The other night, quite late, I let the dogs out to the back yard and a huge uproar. Grabbing the flashlight, I saw a “dead” comadreja (possum) on the grass. (“Dead:” of course it was gone the next morning.)

By daylight, I noticed something near one of our two very prolific (this year, at least) avocado trees.

Possum damage to avocado harvest

Look to the top left and lower right, and you’ll see what look like mushrooms, or eggs, or – you guessed it – avocado pits.

Today, under the other, which produces larger fruit, I saw more evidence of recent activity.

Possum damage to avocado harvest

That avocado skin in the foreground measures 5 inches (12.7 cm) from end to end – a serious guacamological loss.

The first tree drops fruit; this one doesn’t. Since possums are very adept climbers, I suspect this represents an unauthorized harvest.

Possum damage to avocado harvest

Which is perhaps the reason I have had little scraps of fence wire hanging on the garage wall for so long. I don’t know if this will work, but the critter will have to navigate points of wire at the top, and the boards should make it difficult to get right next to the trunk. We’ll see.


If you’ve spent time in Uruguay, you may have noticed an abundance of parrots. They are quite charming until you plant fruit trees, and you find them taking a few bites out of each pear or fig.

One person told me that there weren’t always so many. It seems that the rapid increase in eucalyptus and pine planting in the past 30-40 years has given parrots very tall trees for build their nests – above the range of possums, who presumably like parrot chicks and eggs in addition to avocados.

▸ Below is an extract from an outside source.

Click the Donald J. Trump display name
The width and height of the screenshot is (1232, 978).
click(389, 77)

An even more amazing rabbit chase

It was the most amazing rabbit chase to date. And seeing as we’ve had a rabbit bounce off our legs and escape at a 90° angle (honest!), that’s saying something.

We were in an open area, with woods about 50 meters ahead, when suddenly one of the dogs burst out of the woods, chasing a young rabbit straight down the path towards us. Had the dog been Benji or Jordan, the rabbit would already be dead, but the dog chasing it wasn’t one of the faster ones.

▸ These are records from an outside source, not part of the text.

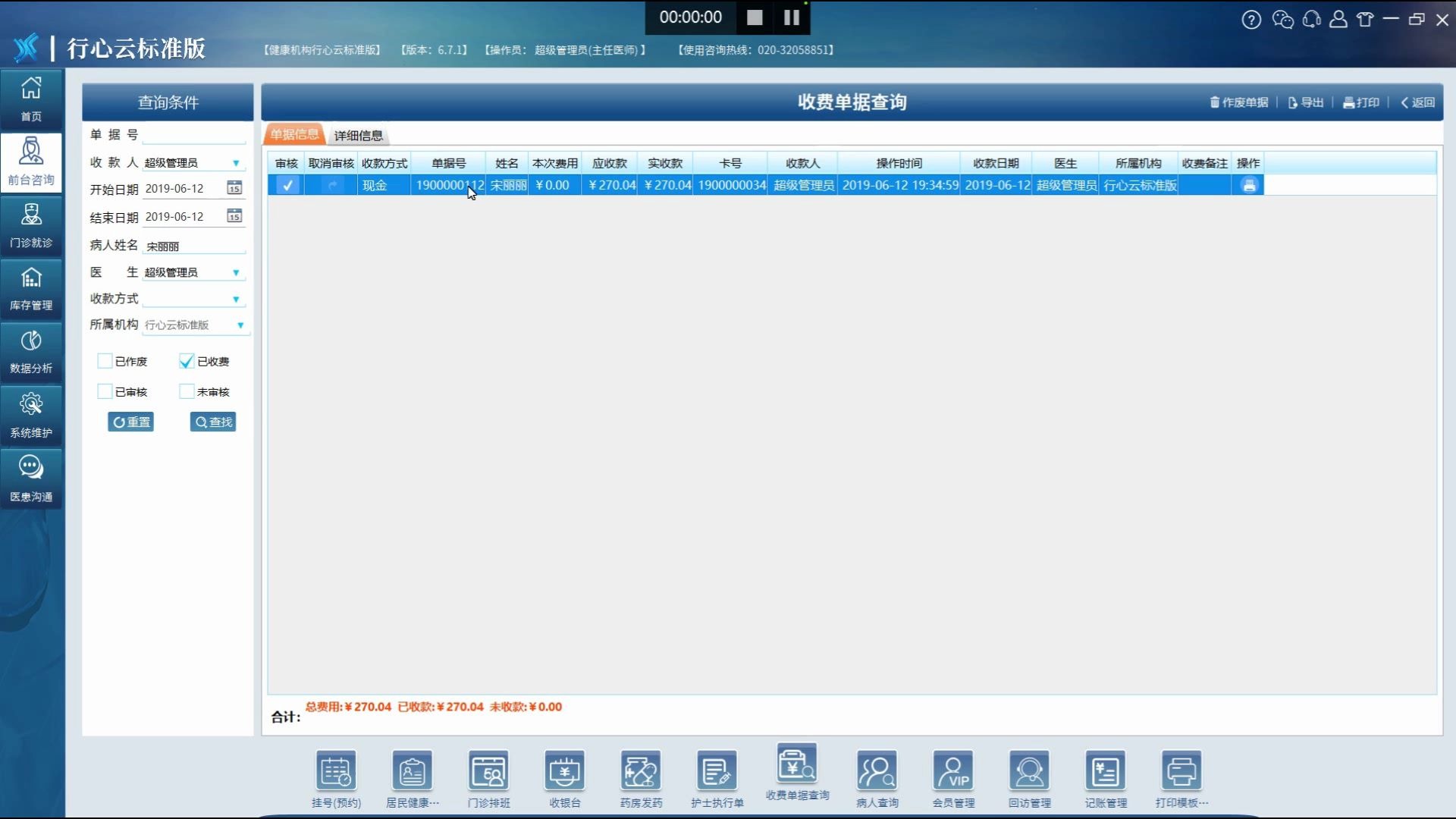Open 库存管理 inventory in sidebar

pos(31,288)
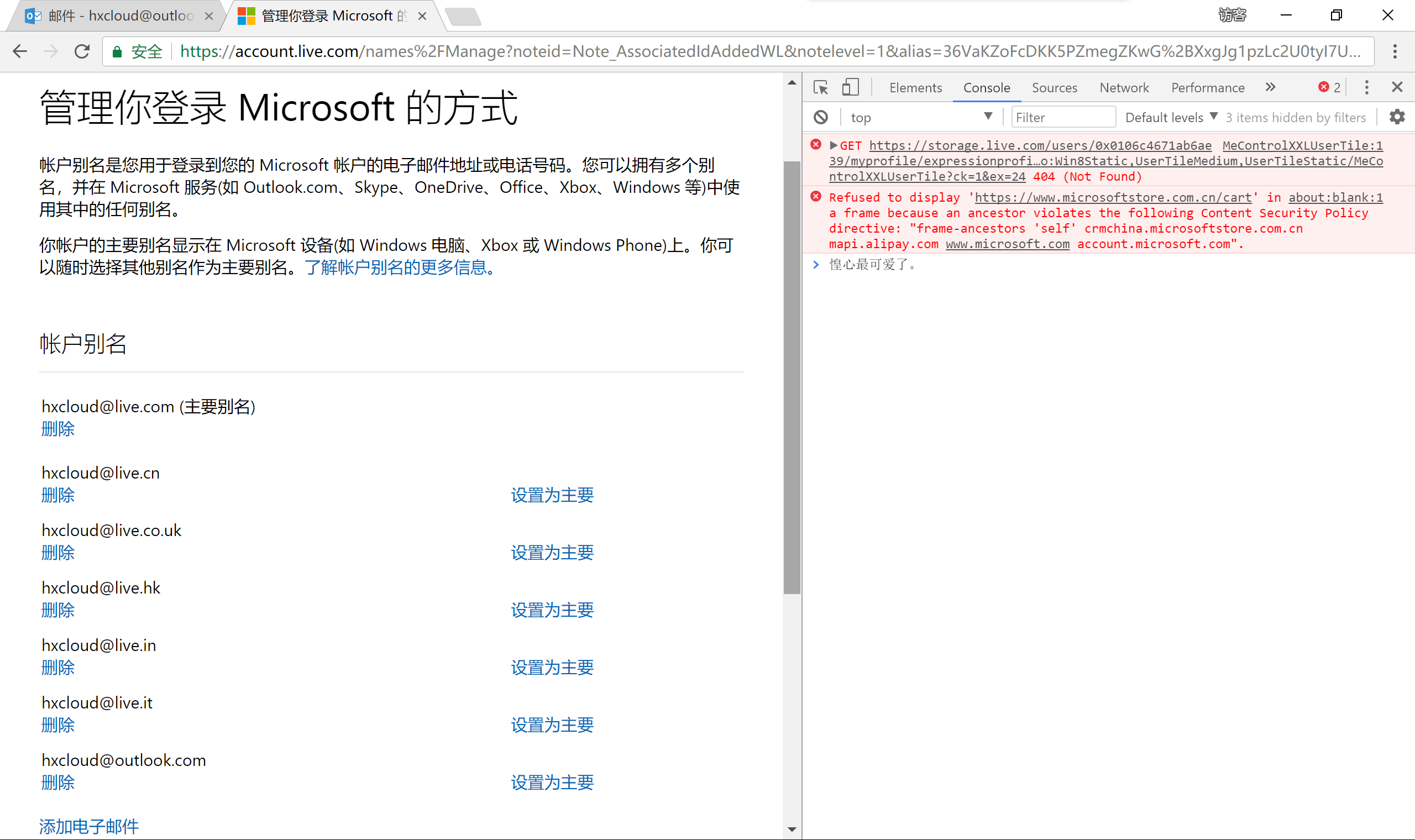Set hxcloud@live.cn as primary alias
Screen dimensions: 1415x840
[552, 495]

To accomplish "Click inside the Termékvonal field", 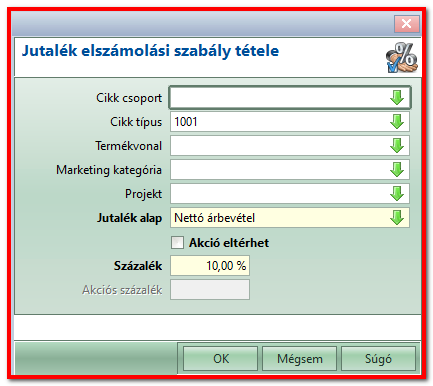I will [x=290, y=146].
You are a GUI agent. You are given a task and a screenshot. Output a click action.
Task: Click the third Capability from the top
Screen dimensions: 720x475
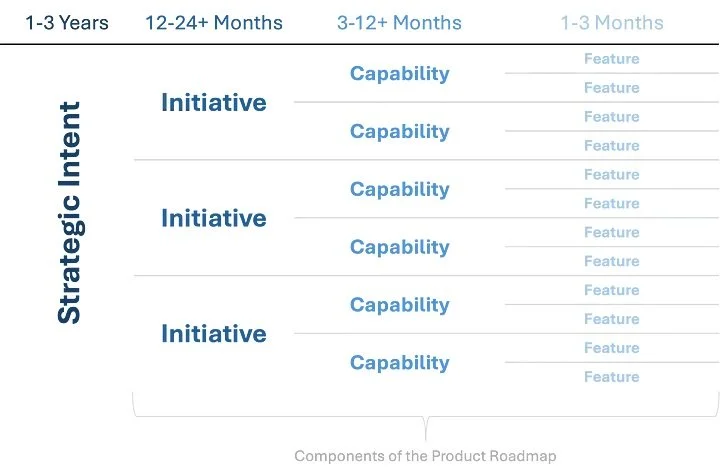click(399, 189)
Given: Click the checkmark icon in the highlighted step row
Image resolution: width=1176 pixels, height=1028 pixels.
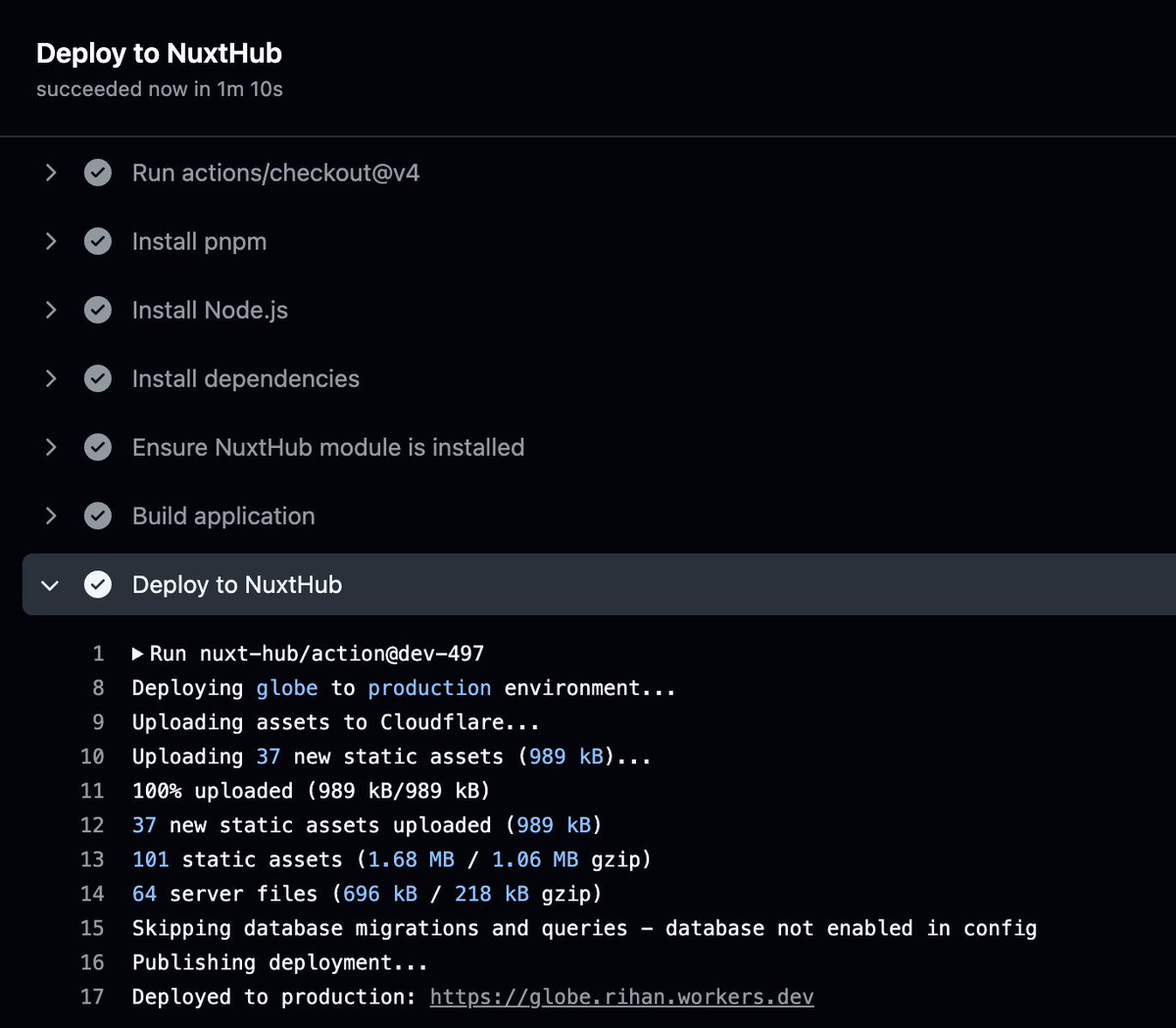Looking at the screenshot, I should pyautogui.click(x=98, y=584).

And the little rabbit wasn’t fast at all.

jackrabbit
From Pinterest, source unknown

Syd and I immediately stood on the path in the way of the dog and shouted. No time to think, but with the other dogs behind us, in a completely open area, the little rabbit was seconds away from being torn to shreds.

But then something amazing happened.

We didn’t scare the dog, which continued running. But the rabbit abruptly turned around and ran (as fast as it could, but not real fast) straight back on the trail it had just come down, into the woods. All by itself.

Dogs? No, they were running furiously in the opposite direction. They made a wide arc onto the sand road nearby and reversed direction, and it looked like they still had a good chance to intercept the rabbit.

And then they were running everywhere – could the rabbit possibly escape?

Yes.

Which gave an amazing chase a particularly happy ending.

 

Lines in the sand

The few hundred acres of scrub bushes and pine trees we where we walk dogs has little in the way of stunning beauty, and sometimes glaring examples of human ugliness, but it does not have thousands of people like the beach.

And it almost always has fascinating little discoveries, like these lines in the sand.

grass, sand

They must have been caused by wind and the grass, but how exactly they managed to make those outward curves was not at all clear.